A recent San Francisco magazine article entitled “Innocence Lost,” examines California’s record of wrongful convictions. The researchers report that the nation’s largest criminal justice system has sent more innocent people to prison for longer terms than any other state. Among the exonerees are three from the state’s death row and nearly 200 people who were serving either life or very long terms. The magazine notes that despite these numbers, state lawmakers have repeatedly passed up opportunities to put safeguards in place that could prevent such errors from happening in the future. Among other key finding’s in the magazine’s year-long review of wrongful convictions were the following:

  • Over the past 15 years, at least 200 California inmates have been freed after courts found they were unjustly convicted - nearly twice the number of exonerations as in the next two states (Illinois and Texas) combined.
  • California has been sentencing people to life at an alarming rate. More than 30,000 inmates are serving life terms, twice as many as in the entire European Union, which has a population 12 times larger. Approximately 17% of California inmates are lifers, compared to 9% of prisoners in the U.S. as a whole.

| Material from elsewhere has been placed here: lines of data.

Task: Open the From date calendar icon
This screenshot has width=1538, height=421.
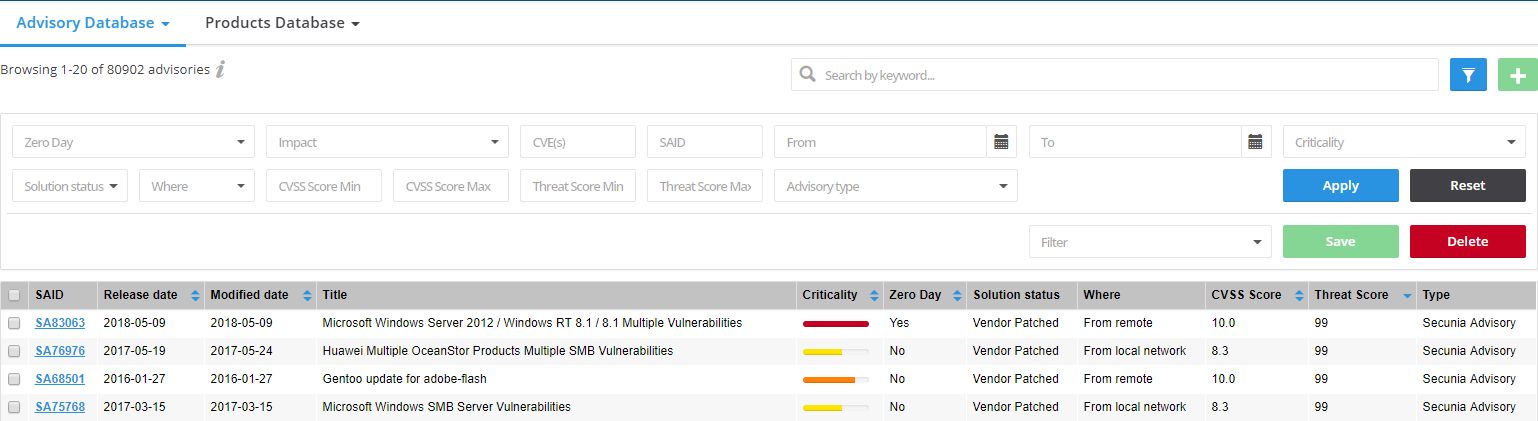Action: click(1001, 142)
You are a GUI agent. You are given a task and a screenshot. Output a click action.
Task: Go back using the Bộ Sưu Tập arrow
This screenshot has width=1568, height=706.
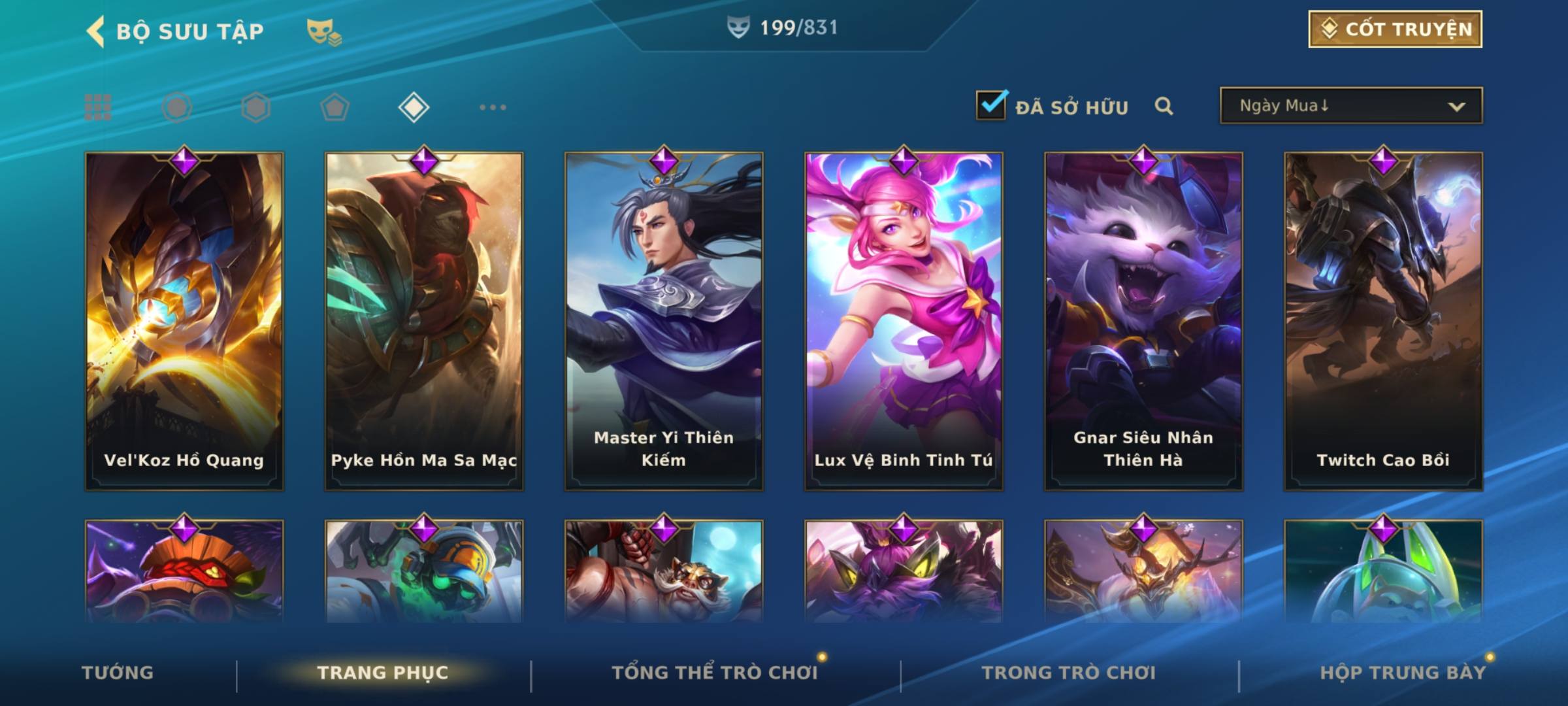point(95,31)
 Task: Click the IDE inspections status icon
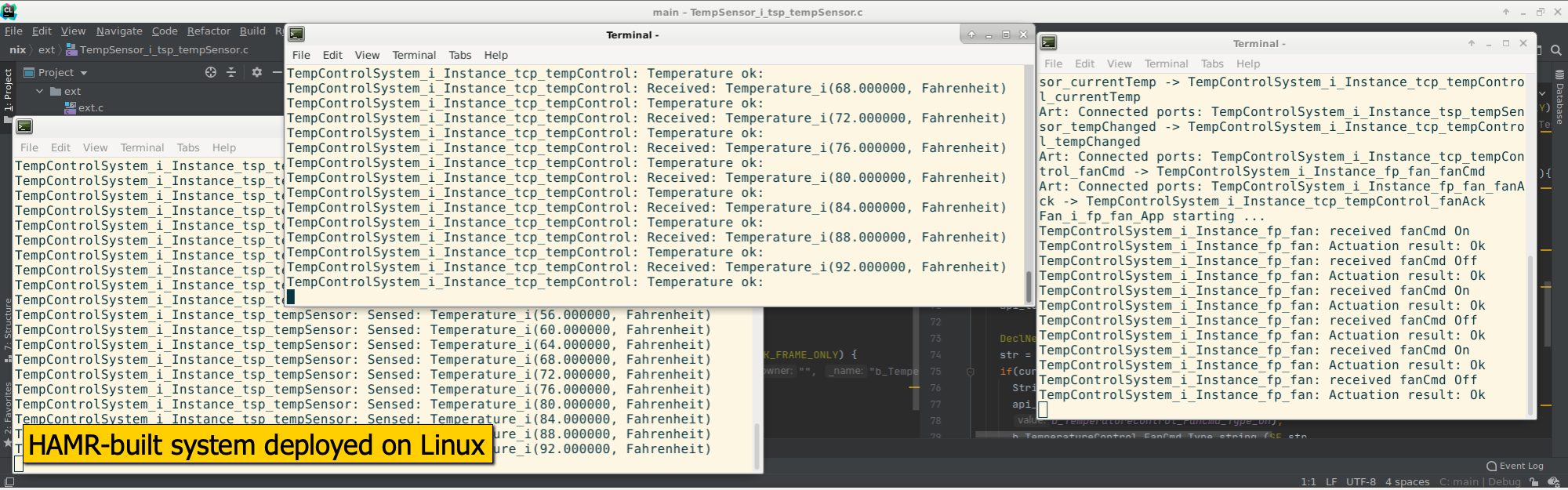1554,482
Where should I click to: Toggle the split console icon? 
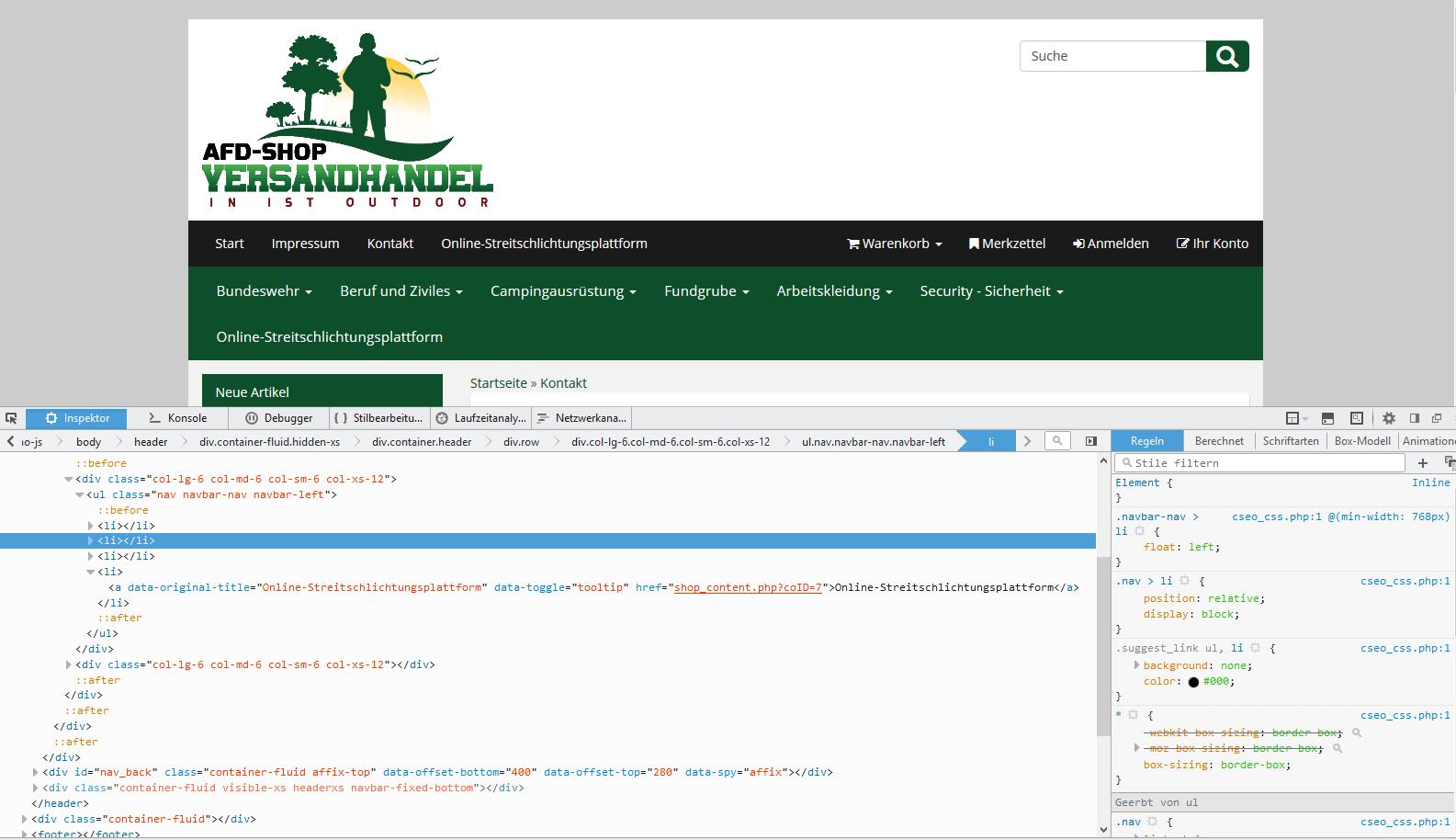click(x=1327, y=418)
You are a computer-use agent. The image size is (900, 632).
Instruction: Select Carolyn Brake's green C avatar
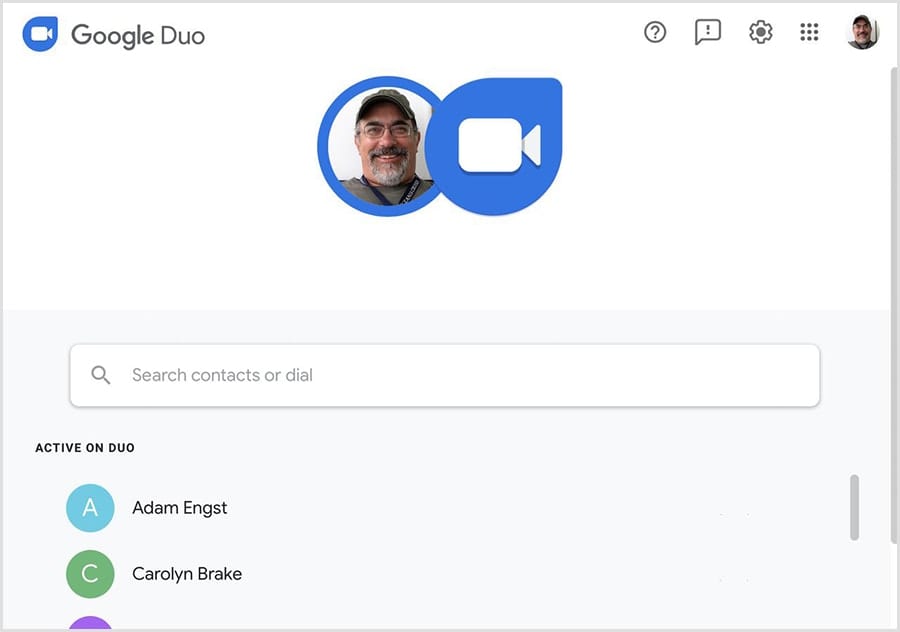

  • Some 63% of wrongful convictions in San Francisco’s research sample of 30 cases involved serious police error or misconduct. Some 47% of wrongful convictions in the sample involved serious prosecutorial error or misconduct. More than 90% were upheld on direct appeal.
  • In a survey of 676 voters conducted for the magazine by David Binder Research, 69% believe lifers should have the same rights to free attorneys and levels of appeal as people facing execution. Of those polled, 61% also support adding safeguards to prevent wrongful life sentences and 78% favor firing police or prosecutors who break the rules to get a conviction. Currently, action is rarely ever taken against these individuals.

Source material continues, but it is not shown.